Rußland – Allgemeine Einführung

Der russische Automobilbau bis 1918 und auch noch in den Zwanzigerjahren war kümmerlich und beschränkte sich auf Nach- und Lizenzbauten ausländischer Muster.
Auch nach 1930 behielt man den Nachbau bei, produzierte hierbei vor allem LKW und Traktoren (Rad und Kette) in immer größeren Mengen, dagegen relativ wenige PKW. Ab 1939 setzte die russische Kriegsvorberetung ein, die Traktoren- und PKW-Produktion wurde zurückgefahren, man konzentrierte sich auf den Bau von militärisch wichtigen Fahrzeugen.
Gewaltig ist die Zahl der ab 1930 produzierten Panzer, die in den 1930er Jahren weit über 50% der Weltproduktion ausmachte.
Die Daten sind in zwei Tabellen sortiert:

Rußland – Kraftfahrzeuge bis 1918, Tabelle

Sowjetunion, Kraftfahrzeuge 1919 – 1945, Tabelle

Die Auswertung der unten zitierten postsozialistischen Quellen ergab, daß mit einigen Legenden aufgeräumt werden muß:

– Die Gesamtzahl der bis Kriegsausbruch 1914 produzierten Fahrzeuge betrug nicht 3.000, sondern maximal 1000 Stück, während des Krieges (1914-8) kamen weiter max. 1.500 Stück dazu, davon rd.1000 ab 1916/17 in Lizenz montierte FIAT-LKW.
– Die Firma AMO in Moskau produzierte LKW nicht erst seit ca.19254, sondern bereits seit 1917, ist also keine „Errungenschaft des Sozialismus“. Allerdings haben es die Sozialisten von 1920-23 nicht fertiggebracht, dort einen einzigen Neuwagen zu produzieren, ab 1924 mußte wieder das mittlerweile völlig veraltete Kriegsmodell Fiat 15ter bis 1930 gefertigt werden, und zum erneuten Erreichen der im 1.Weltkrieg produzierten Stückzahlen brauchte man vier Jahre.

Russische Fahrzeuge waren gerühmt für ihre einfache, robuste und unkomplizierte Bauweise, aber bei ihren Besitzern auch gefürchtet ob der miserablen Qualität der Fertigung. Im Gegensatz zu Produktionszahlen, die man kurzerhand vom grünen Tisch weg als zu erfüllende Planziffer befehlen und dann anhand Stückzahlmeldungen nachprüfen konnte, ist eben Qualität nicht in Zahlen meßbar, und häufig wird ein Fahrzeug, von dem jeder wußte, daß es mangelhaft war, gleichwohl abgeliefert worden sein, um auf diese Art und Weise den Plan zu erfüllen oder überzuerfüllen. Hinzu kam das Problem, daß im Sozialismus, der alles übertreffenden und daher unbesiegbaren Ideologie auch Fehler logischerweise gar nicht gemacht werden können und daher für deren Behebung auch keine Ressourcen eingeplant waren.

::::

• [ZIEL DER ÜBUNG]:
Schreibe den Abschnitt von "Rußland – Allgemeine" bis einschließlich "militärisch wichtigen Fahrzeugen." aus dem Text über den russischen Automobilbau erneut ab. Tausche dabei "Nachbau" gegen "Lizenzbau".

• [ROHDATEN]:
::::

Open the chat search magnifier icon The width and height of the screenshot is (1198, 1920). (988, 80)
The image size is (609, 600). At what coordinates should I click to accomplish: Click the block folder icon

::::

• [ERGEBNIS DER ÜBUNG]:
Rußland – Allgemeine Einführung

Der russische Automobilbau bis 1918 und auch noch in den Zwanzigerjahren war kümmerlich und beschränkte sich auf Nach- und Lizenzbauten ausländischer Muster.
Auch nach 1930 behielt man den Lizenzbau bei, produzierte hierbei vor allem LKW und Traktoren (Rad und Kette) in immer größeren Mengen, dagegen relativ wenige PKW. Ab 1939 setzte die russische Kriegsvorberetung ein, die Traktoren- und PKW-Produktion wurde zurückgefahren, man konzentrierte sich auf den Bau von militärisch wichtigen Fahrzeugen.